Mini B
2022-06-07
Our oldest cat had to be put to sleep the other day. Mini B. Or was it Mini Bee? Or Minnie-Bee?
We never really knew. She was a barn cat, born at my parents place in Oakley CA. She originally was going to go to a friend of my parents, where someone was nicknamed “Big B”. So she of course was going to be “Mini B” but the spelling was never established.
I have to write this, because it feels like it will haunt my brain until I spill it out like tears. Grief, along with worry and doubt, are a virus of the mind and soul. It takes hold and spreads and is often communicable. So I’m sorry to my anonymous reader, but this is my therapy. Maybe I prefer it this way, because I don’t want to have a conversation about it. I don’t want to hear “its going to be okay”, because its not okay. I don’t want to hear “Shes in a better place” because I would argue she was better off with me in the first place.
Selfish I know, but this is my process.
I don’t think I know how to grieve and accept, but maybe no one does. This hurts just as much as the last time I lost a pet, and the time before that. It hurts as much as loosing a pet to soon like Coal, Zoey, or Sage. It hurts just as much as when it was my childhood cat Joey, and my Mom told me she had to have him put to sleep.
It just hurts.
The main reason why my grieving introspection is so high, is because I have to watch Caralyne process this. She and Michele were the ones to take her in to the vet Sunday. I was (am) sick with Covid round two apparently. She was the one to hold her to the end, and its just tearing her apart.
What fatherly advice can I possible give? I can hold her, tell her I’m here and I’m so sorry, just like my parents would do. But it doesn’t subside the anguish. It doesn’t ease the guilt of being there, saying yes to the question “Do you want to euthanize?”
That is they heavy part. There is no undo. No “wait, stop, I changed my mind”. Its a process that is absolute, and never feels to sink in until their body is shutting down. Michele said she felt like she killed her, and wished she was back home the day after.
She was miserable. We did not take her in on a whim, she couldn’t eat or drink and was vomiting and gagging. I keep looking at pictures and seeing her at her happiest and its painful, but I have to keep in mind she was not okay.
Then, there are the things left behind. The next day I took Owen to school, and started silently weeping because I could see her bed and cage in the back seat. Her food bowl was still on the floor, along with a half can of eaten food in the fridge. The worst, is the empty space and silence where she slept. I could always hear her gentle snoring while I was working downstairs or watching a movie.

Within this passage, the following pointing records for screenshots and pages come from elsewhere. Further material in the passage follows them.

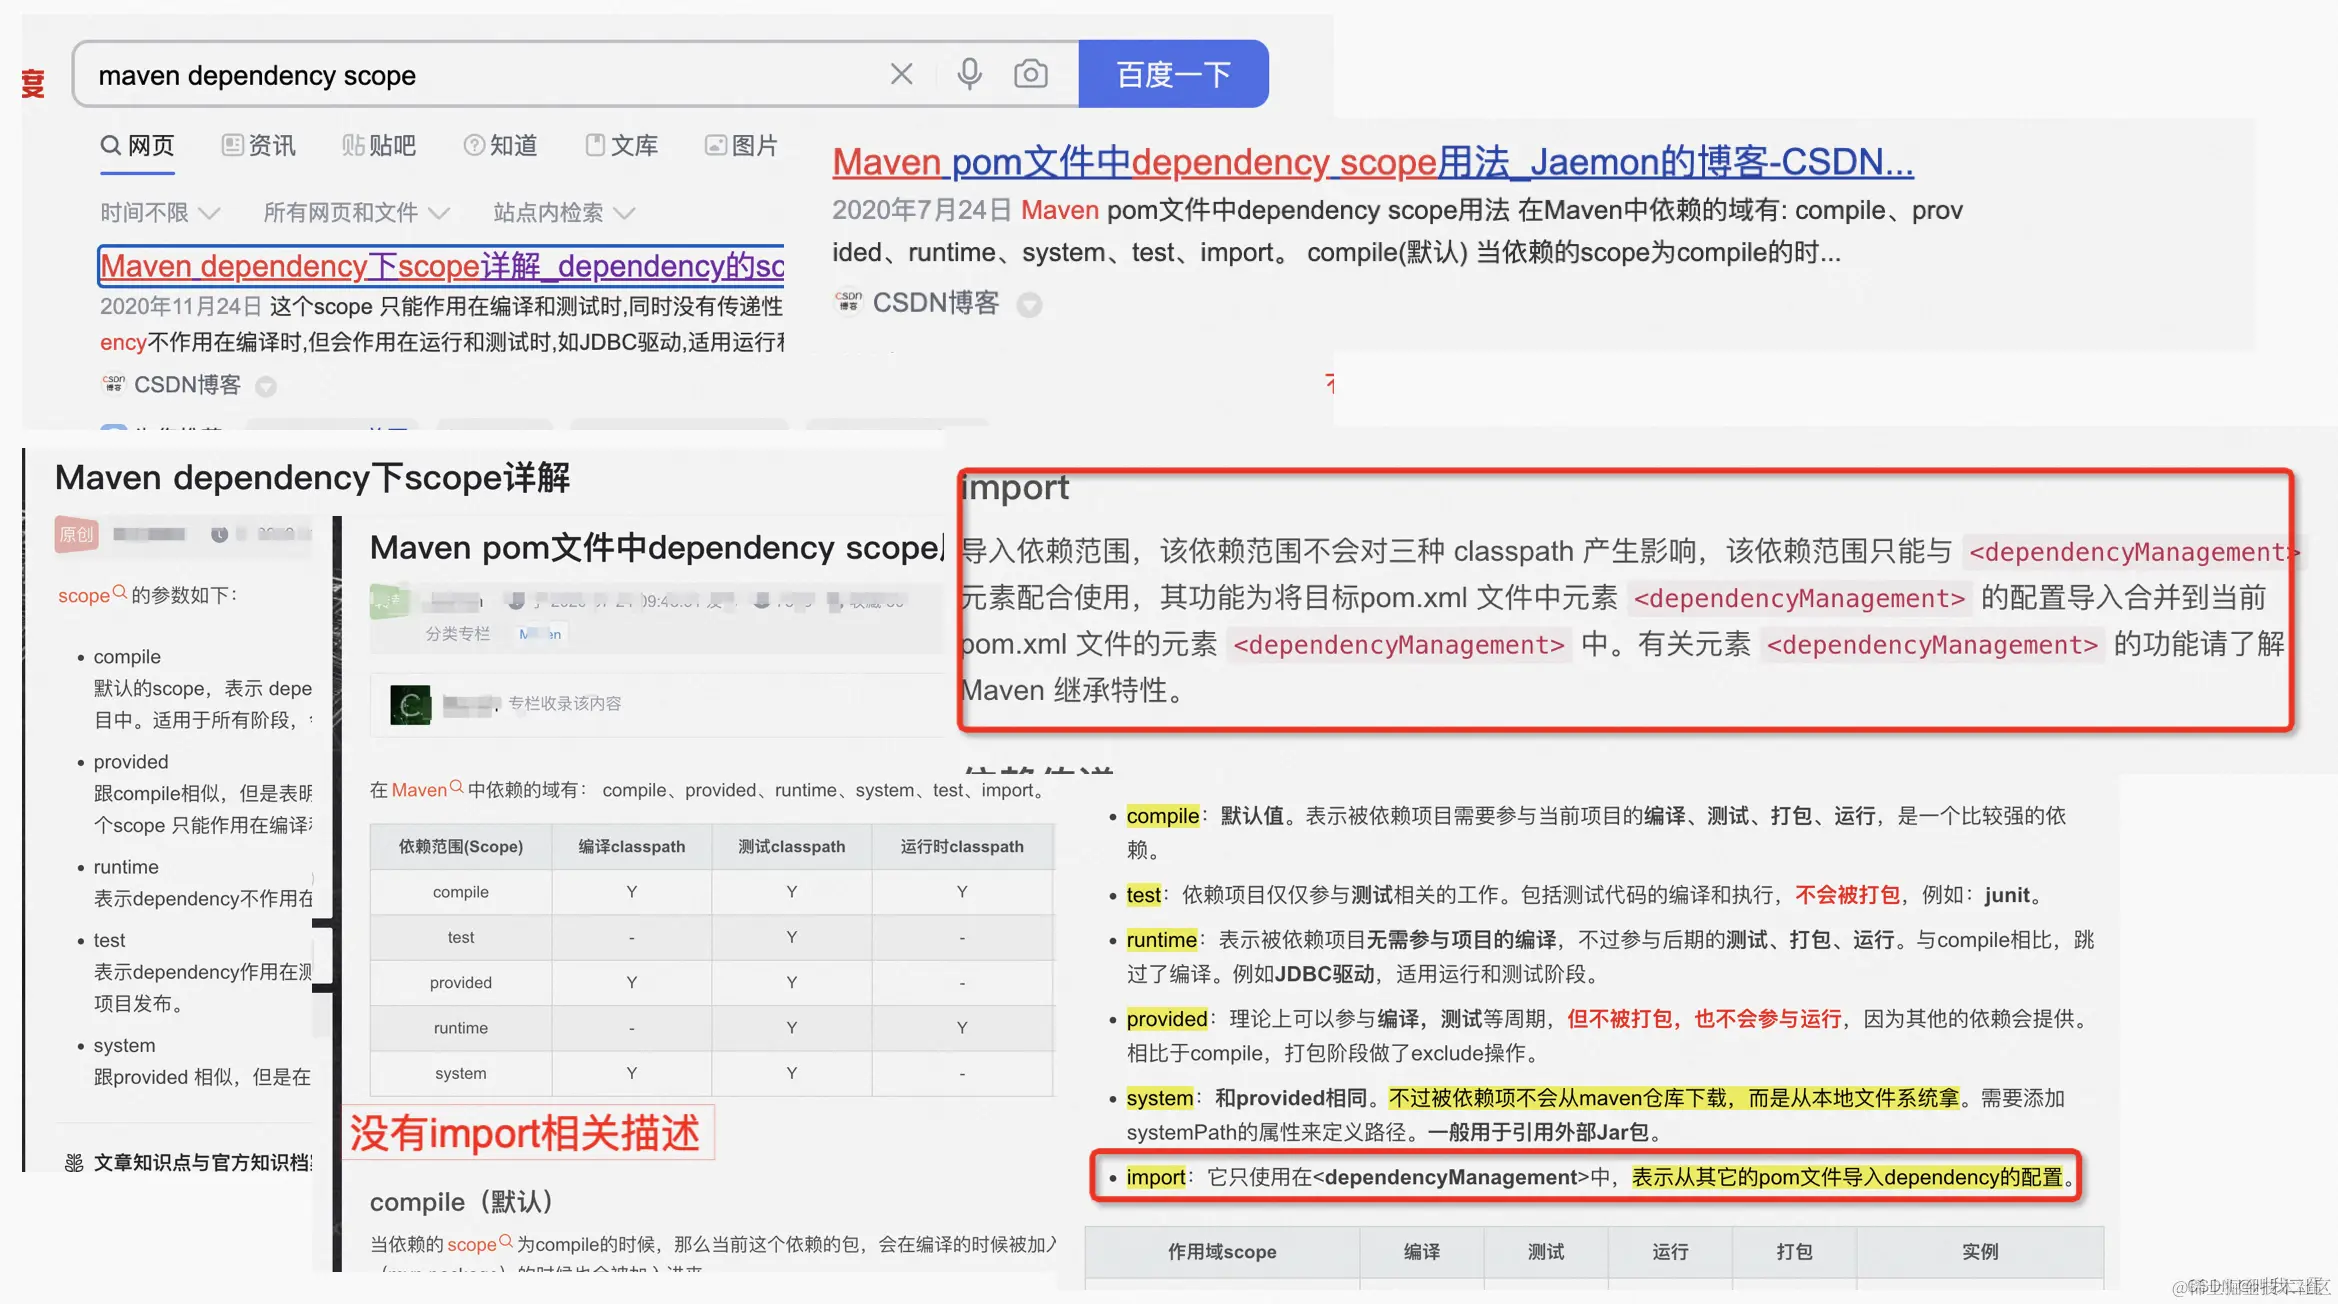Click the CSDN博客 source icon under Jaemon's article
This screenshot has width=2338, height=1304.
tap(846, 303)
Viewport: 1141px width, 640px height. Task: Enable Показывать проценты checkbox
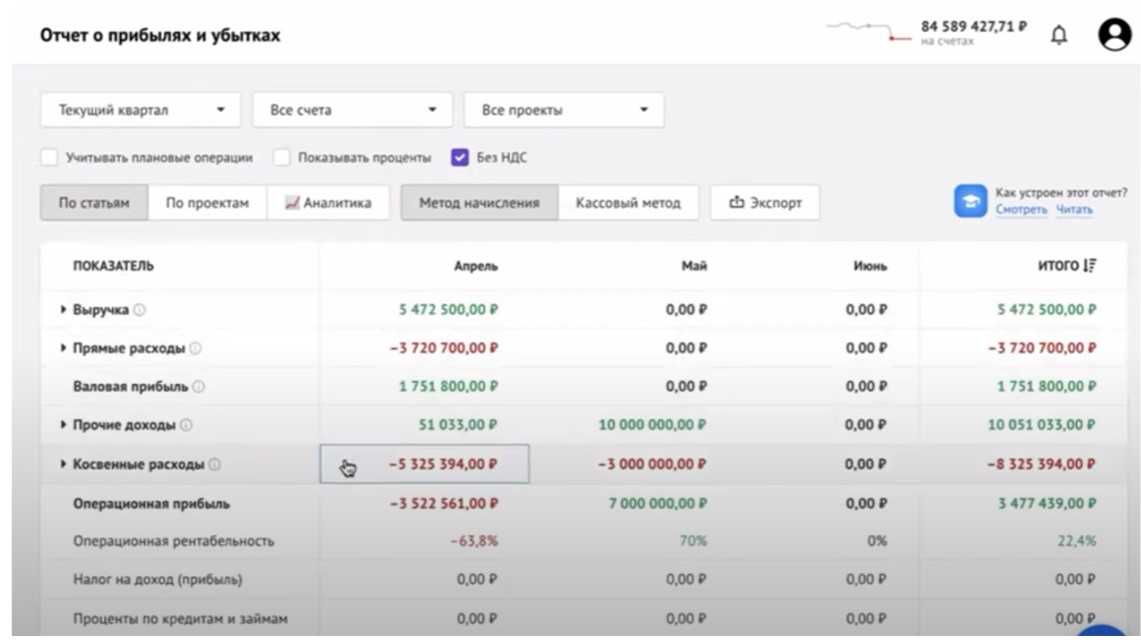tap(282, 158)
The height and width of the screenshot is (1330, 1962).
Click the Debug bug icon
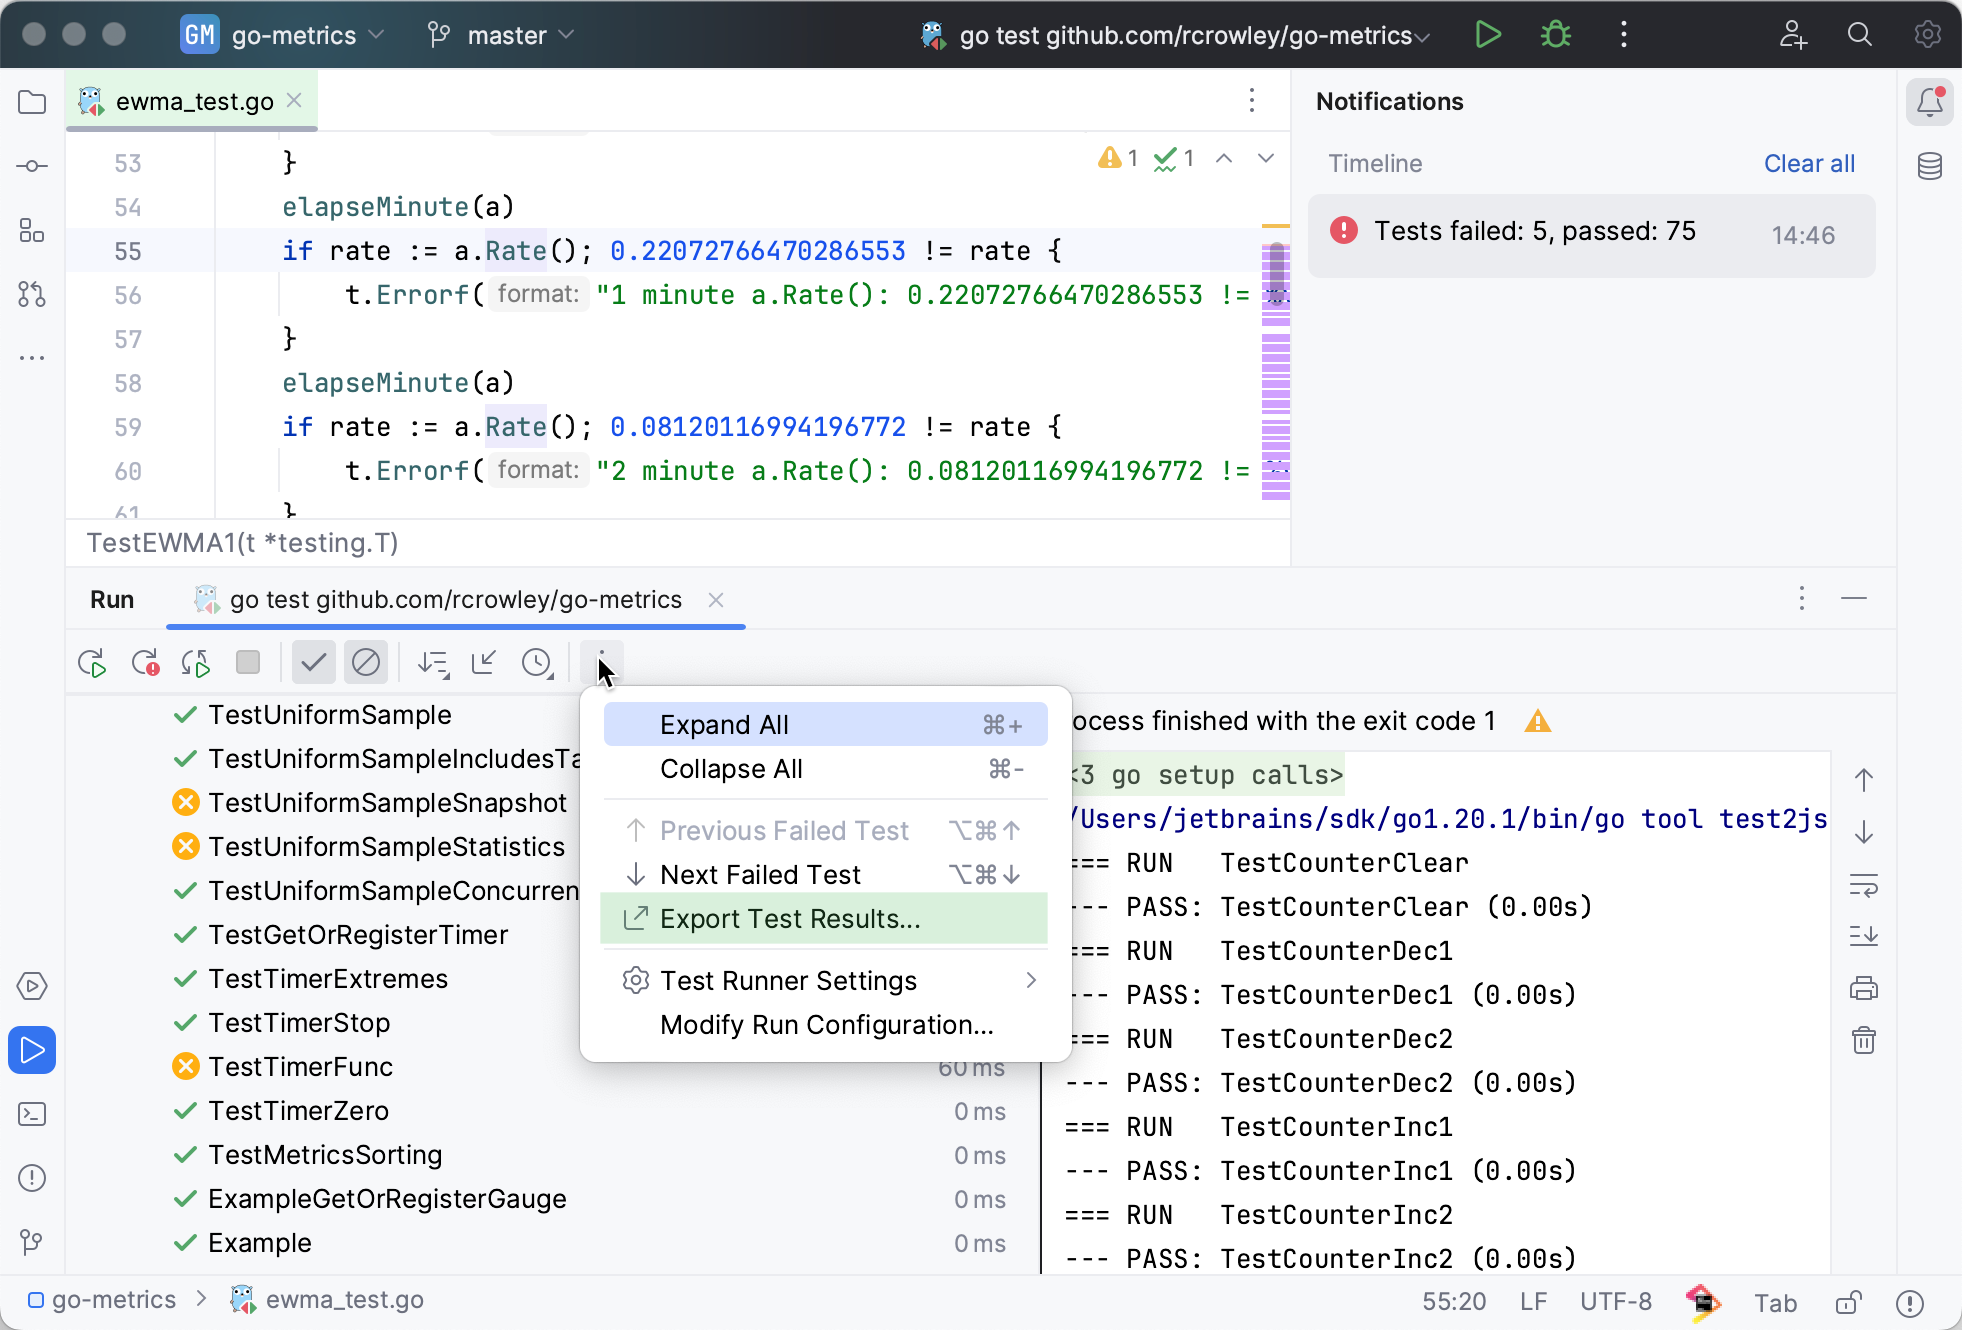1555,35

So, the only thing I can think of is to think about the life she lived with us. She had been with us on every adventure and move. She was with us when we lived in Antioch, and always went in and out, coming home every night. When we moved to Felton, Ben Lomond and Boulder Creek, she never wandered and just hung outside to bask in the warm sun. She was our guard dog, one day a pair of pit bulls got loose and ran into our yard. She immediately ran out and made herself known. I’m thankful they were pretty benign and I was able to quickly find the owner.
By the time we moved up here, she really just wanted to sleep in her bed. We’d still let her out on the back deck to warm up in the sun. I’m a little sad our weather this year has been so cloudy she had not been able to go out much the last few months. She was nice enough to barely tolerate the other cats and dogs we brought home, but she was very much a solitary cat. She actually never really came upstairs the last 4 years, but I knew I was in trouble if I heard her claws clicking up the stairs. It meant one of us neglected one of our duties and she was coming up to be vocal about it.
Mostly, I remember her snuggling up to me late at night while I watched movies. She loved being pet and scratched, so I would just spend the evening watching a horror movie, petting her. Usually the next morning Michele would confront me with “So it looks like you pet mini bee last night” pointing to the mountain of loose dander and fur left behind. Hey, she was happy and it was to dark to noticed a foot tall pile of cat hair.
I had about 60 photos picked out, had this idea of going through them, commenting and really fleshing out her life. I can’t. I couldn’t stop crying. I had to leave, go for a walk, listen to a podcast, sat back down and just deleted them all from this post.
Here is a Google Photo Album, I’ll get back to it one day, Mini B’s theme was definitely warmth and comfort. She brought a lot of smiles.
Goodbye Mini B, I love you and you will be missed.